- **EXERCISE REQUIREMENTS**: Change "Where should I click to" to "Where do I tap to" everywhere in the listing below, and give the listing again with nothing else changed.

- **ROWS**:
================
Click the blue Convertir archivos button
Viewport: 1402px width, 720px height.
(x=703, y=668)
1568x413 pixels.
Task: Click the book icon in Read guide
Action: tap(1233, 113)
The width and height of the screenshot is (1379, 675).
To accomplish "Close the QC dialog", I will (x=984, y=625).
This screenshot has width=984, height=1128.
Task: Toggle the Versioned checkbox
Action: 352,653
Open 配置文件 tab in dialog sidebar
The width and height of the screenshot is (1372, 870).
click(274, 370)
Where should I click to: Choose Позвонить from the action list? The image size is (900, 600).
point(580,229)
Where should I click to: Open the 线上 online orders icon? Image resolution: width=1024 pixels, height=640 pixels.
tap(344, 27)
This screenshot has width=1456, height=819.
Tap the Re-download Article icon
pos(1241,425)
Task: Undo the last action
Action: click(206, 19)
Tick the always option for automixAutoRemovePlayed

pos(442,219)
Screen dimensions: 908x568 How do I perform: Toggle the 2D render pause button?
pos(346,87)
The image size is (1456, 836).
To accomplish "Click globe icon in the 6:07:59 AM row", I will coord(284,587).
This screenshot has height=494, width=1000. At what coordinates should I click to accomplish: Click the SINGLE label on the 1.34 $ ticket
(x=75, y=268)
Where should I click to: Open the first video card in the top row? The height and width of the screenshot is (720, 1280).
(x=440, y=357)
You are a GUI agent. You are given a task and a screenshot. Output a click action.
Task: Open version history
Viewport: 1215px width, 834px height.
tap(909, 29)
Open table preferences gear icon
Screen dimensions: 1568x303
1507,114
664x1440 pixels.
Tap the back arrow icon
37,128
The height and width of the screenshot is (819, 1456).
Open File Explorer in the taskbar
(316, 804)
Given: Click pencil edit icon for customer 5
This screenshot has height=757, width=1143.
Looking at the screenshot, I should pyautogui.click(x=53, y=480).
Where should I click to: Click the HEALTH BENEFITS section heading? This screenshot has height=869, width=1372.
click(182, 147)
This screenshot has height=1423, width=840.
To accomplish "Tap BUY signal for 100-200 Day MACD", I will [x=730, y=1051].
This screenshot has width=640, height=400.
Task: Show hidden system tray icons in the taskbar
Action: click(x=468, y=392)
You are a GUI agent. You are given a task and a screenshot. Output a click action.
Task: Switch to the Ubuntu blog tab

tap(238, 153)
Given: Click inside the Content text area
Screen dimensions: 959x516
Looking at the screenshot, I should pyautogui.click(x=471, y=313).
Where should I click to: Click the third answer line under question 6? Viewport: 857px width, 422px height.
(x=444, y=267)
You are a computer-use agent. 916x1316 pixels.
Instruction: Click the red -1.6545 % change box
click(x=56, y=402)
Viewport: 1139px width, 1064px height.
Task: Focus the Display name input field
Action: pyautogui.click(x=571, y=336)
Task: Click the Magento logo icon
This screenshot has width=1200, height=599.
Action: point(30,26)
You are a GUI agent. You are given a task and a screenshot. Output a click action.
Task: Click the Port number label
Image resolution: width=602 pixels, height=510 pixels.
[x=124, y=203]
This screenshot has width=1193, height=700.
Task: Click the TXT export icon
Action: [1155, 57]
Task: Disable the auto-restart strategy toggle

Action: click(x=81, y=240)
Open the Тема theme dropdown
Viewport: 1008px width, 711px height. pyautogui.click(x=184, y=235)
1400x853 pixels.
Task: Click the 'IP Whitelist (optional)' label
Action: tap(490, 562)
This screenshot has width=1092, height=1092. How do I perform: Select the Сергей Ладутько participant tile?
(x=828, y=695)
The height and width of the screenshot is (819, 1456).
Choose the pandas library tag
================
- **ANSWER TO THE TASK**:
Click the blue Convertir archivos button
Viewport: 1402px width, 720px height.
(x=703, y=668)
1568x413 pixels.
Task: Click the book icon in Read guide
Action: tap(1233, 113)
The width and height of the screenshot is (1379, 675).
To accomplish "Close the QC dialog", I will (x=984, y=625).
This screenshot has width=984, height=1128.
Task: Toggle the Versioned checkbox
Action: 352,653
Open 配置文件 tab in dialog sidebar
The width and height of the screenshot is (1372, 870).
click(274, 370)
Where do I tap to: Choose Позвонить from the action list? The image size is (900, 600).
point(580,229)
Where do I tap to: Open the 线上 online orders icon? Image resolution: width=1024 pixels, height=640 pixels.
tap(344, 27)
This screenshot has width=1456, height=819.
Tap the Re-download Article icon
pos(1241,425)
Task: Undo the last action
Action: click(206, 19)
Tick the always option for automixAutoRemovePlayed

pos(442,219)
Screen dimensions: 908x568 How do I perform: Toggle the 2D render pause button?
pos(346,87)
The image size is (1456, 836).
To accomplish "Click globe icon in the 6:07:59 AM row", I will coord(284,587).
This screenshot has height=494, width=1000. At what coordinates should I click to accomplish: Click the SINGLE label on the 1.34 $ ticket
(x=75, y=268)
Where do I tap to: Open the first video card in the top row? The height and width of the screenshot is (720, 1280).
(x=440, y=357)
You are a GUI agent. You are given a task and a screenshot. Output a click action.
Task: Open version history
Viewport: 1215px width, 834px height.
tap(909, 29)
Open table preferences gear icon
Screen dimensions: 1568x303
1507,114
664x1440 pixels.
Tap the back arrow icon
37,128
The height and width of the screenshot is (819, 1456).
Open File Explorer in the taskbar
(316, 804)
Given: Click pencil edit icon for customer 5
This screenshot has height=757, width=1143.
Looking at the screenshot, I should pyautogui.click(x=53, y=480).
Where do I tap to: Click the HEALTH BENEFITS section heading? This screenshot has height=869, width=1372.
click(182, 147)
This screenshot has height=1423, width=840.
To accomplish "Tap BUY signal for 100-200 Day MACD", I will [x=730, y=1051].
This screenshot has width=640, height=400.
Task: Show hidden system tray icons in the taskbar
Action: click(x=468, y=392)
You are a GUI agent. You are given a task and a screenshot. Output a click action.
Task: Switch to the Ubuntu blog tab

tap(238, 153)
Given: Click inside the Content text area
Screen dimensions: 959x516
Looking at the screenshot, I should pyautogui.click(x=471, y=313).
Where do I tap to: Click the third answer line under question 6? Viewport: 857px width, 422px height.
(x=444, y=267)
You are a computer-use agent. 916x1316 pixels.
Instruction: Click the red -1.6545 % change box
click(x=56, y=402)
Viewport: 1139px width, 1064px height.
Task: Focus the Display name input field
Action: pyautogui.click(x=571, y=336)
Task: Click the Magento logo icon
This screenshot has width=1200, height=599.
Action: point(30,26)
You are a GUI agent. You are given a task and a screenshot. Output a click action.
Task: Click the Port number label
Image resolution: width=602 pixels, height=510 pixels.
[x=124, y=203]
This screenshot has width=1193, height=700.
Task: Click the TXT export icon
Action: [1155, 57]
Task: Disable the auto-restart strategy toggle

Action: click(x=81, y=240)
Open the Тема theme dropdown
Viewport: 1008px width, 711px height. pyautogui.click(x=184, y=235)
1400x853 pixels.
Task: Click the 'IP Whitelist (optional)' label
Action: tap(490, 562)
This screenshot has width=1092, height=1092. How do I perform: Select the Сергей Ладутько participant tile?
(x=828, y=695)
The height and width of the screenshot is (819, 1456).
Choose the pandas library tag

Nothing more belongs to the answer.